::: Supplied data

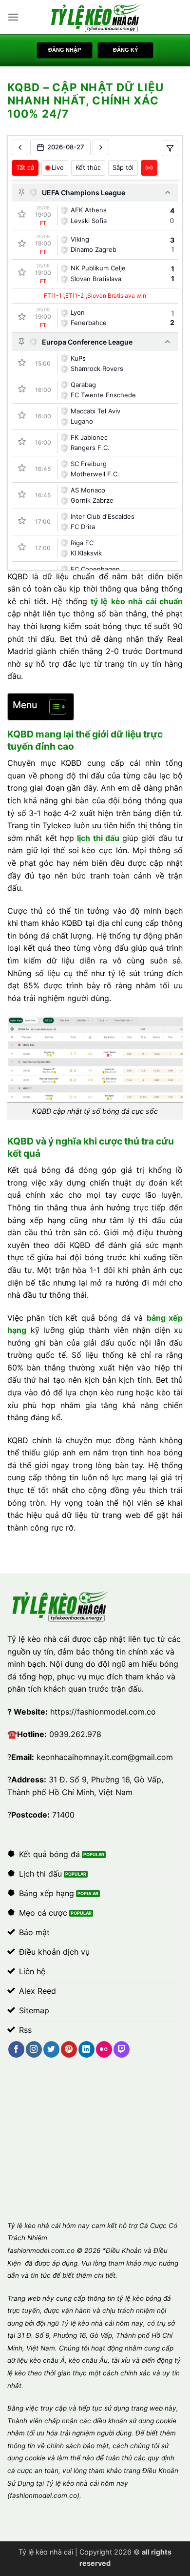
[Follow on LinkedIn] (86, 2049)
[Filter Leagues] (170, 148)
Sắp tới (123, 167)
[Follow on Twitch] (122, 2049)
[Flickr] (104, 2049)
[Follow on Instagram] (34, 2049)
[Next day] (101, 147)
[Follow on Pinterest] (69, 2049)
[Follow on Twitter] (51, 2049)
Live (58, 167)
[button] (13, 17)
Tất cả (25, 167)
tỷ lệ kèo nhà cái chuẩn (137, 601)
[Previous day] (20, 147)
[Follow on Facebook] (16, 2049)
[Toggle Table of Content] (53, 706)
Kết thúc (88, 167)
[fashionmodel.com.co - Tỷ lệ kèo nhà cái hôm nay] (95, 17)
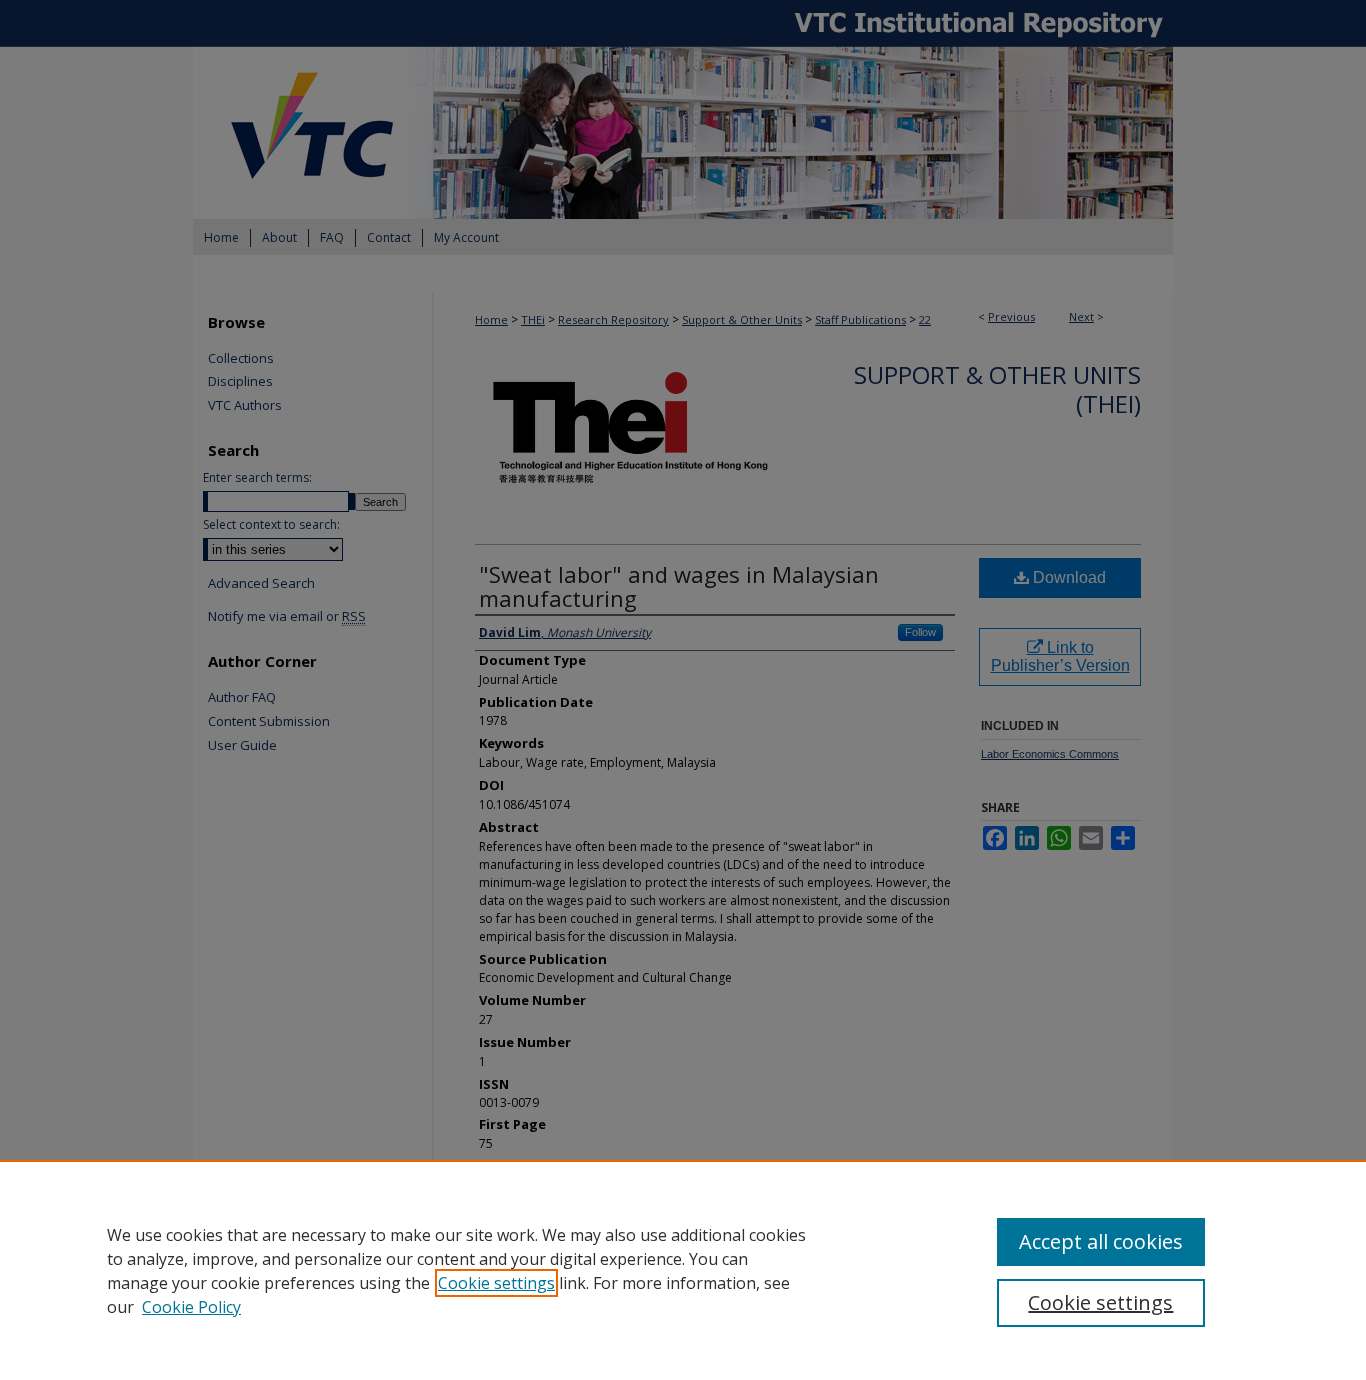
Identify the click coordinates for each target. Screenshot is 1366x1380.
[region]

::::::

■ Task item
Leave the pictures aside and transcribe only the lines from the one holding "Kết thúc (88, 167)" through the final line of the records above.

■ Result of this exercise
Kết thúc (88, 167)
[fashionmodel.com.co - Tỷ lệ kèo nhà cái hôm nay] (95, 17)
Identify the click coordinates for each target. Screenshot is 1366x1380.
[region]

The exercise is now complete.